End of the Month Links: August

Ugh! Nothing on TV, time to Netflix binge!

Here are 6 of one or half-dozen of another posts I have found around the web (or are sent to me) that I have found interesting, funny, insightful, or thoughtful:

Reading Sideways: How Fiction Helps Us Navigate the Maze of Tragedy

Using the power of story to help us face those moments that we all will face.

Excerpt: “We would do well to remember that the maze we find ourselves in now has a Master, that He designed our path with careful patterns and reiterations of His truths. To engage good and truthful stories about human nature is to engage His good work, to watch His kingdom appear parallel to our own broken world.

The Flying Spaghetti…Yahweh?

It’s time to retire this tired and silly argument. Elijah T does a good job of that.

Excerpt: “Notice that this silly analogy is nothing more than a dismissal of the evidence for God’s existence. But that’s actually the least heinous of their intellectual crimes. Even if theism is false and God does not exist, the FSM would be a really bad parody..”

We don’t understand AI because we don’t understand intelligence

This is something that my computer science friends who are counting down the days until the ‘singularity’ need to read. Note: J.P. Moreland has spoken on this… Intelligence and consciousness is part of the soul.

Excerpt: “Our understanding of technology may be advancing at an ever-accelerating rate, but our knowledge of these more vague concepts — intelligence, consciousness, what the human mind even is — remains in a ridiculously infantile stage. Technology may be poised to usher in an era of computer-based humanity, but neuroscience, psychology and philosophy are not. They’re universes away from even landing on technology’s planet, and these gaps in knowledge will surely drag down the projected AI timeline. Most experts who study the brain and mind generally agree on at least two things: We do not know, concretely and unanimously, what intelligence is. And we do not know what consciousness is.”

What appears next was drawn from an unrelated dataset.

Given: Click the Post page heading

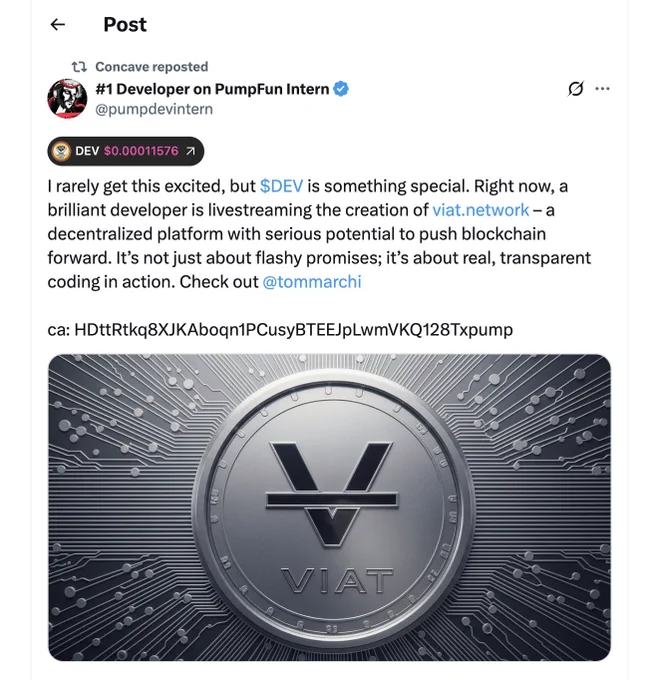Looking at the screenshot, I should coord(125,25).
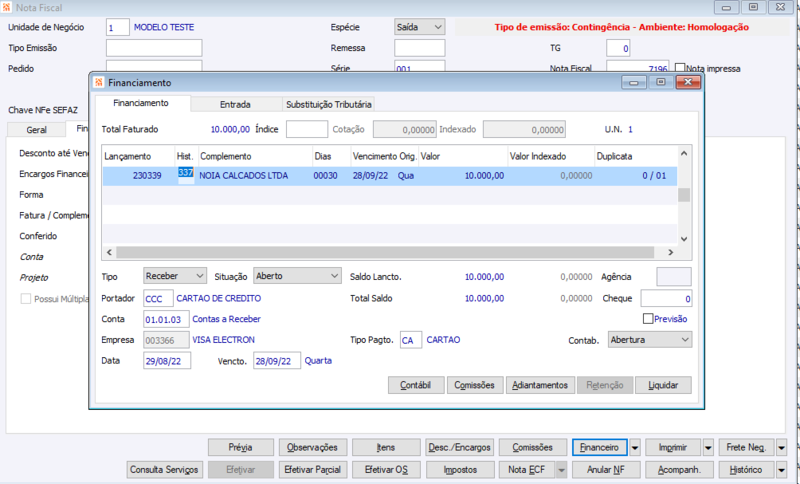The image size is (800, 484).
Task: Switch to the Entrada tab
Action: 235,104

5 Reasons We Should Not Always Do What Feels Right

Don’t listen to most advice in movies, and don’t take the advice by Obi-Wan.

Excerpt: “One of my favorite characters, Obi-Wan Kenobi, tells Luke Skywalker something that strikes a very familiar chord in our society: ” You must do what you feel is right, of course” I think most people would agree with this Jedi’s advice. If it feels good, then it is good. If we like it, it must be right. But the Bible gives us at least a few reasons to doubt this poor recommendation. Here are five reasons why we shouldn’t listen to Obi-Wan when it comes to the Christian faith and our decisions in life:”

Is atheism a religion? Not nearly as much as the Super Bowl

The lack of community has the atheists worried about the lifespan of their worldview.

Excerpt: “The rise of atheism is a result of our distracted loves. Our hearts, our bodies, our marking of time are engaged in the liturgies of sports, of the nation, of the market, of the entertainment media. If we’re honest with ourselves, we Christians often find ourselves bound together with atheists around these common loves, sometimes more so than we are bound to one another or bound to Christ. So as we mark the most holy day in the American sports liturgical year, perhaps Christians ought to worry less about Richard Dawkins and more about Roger Goodell.”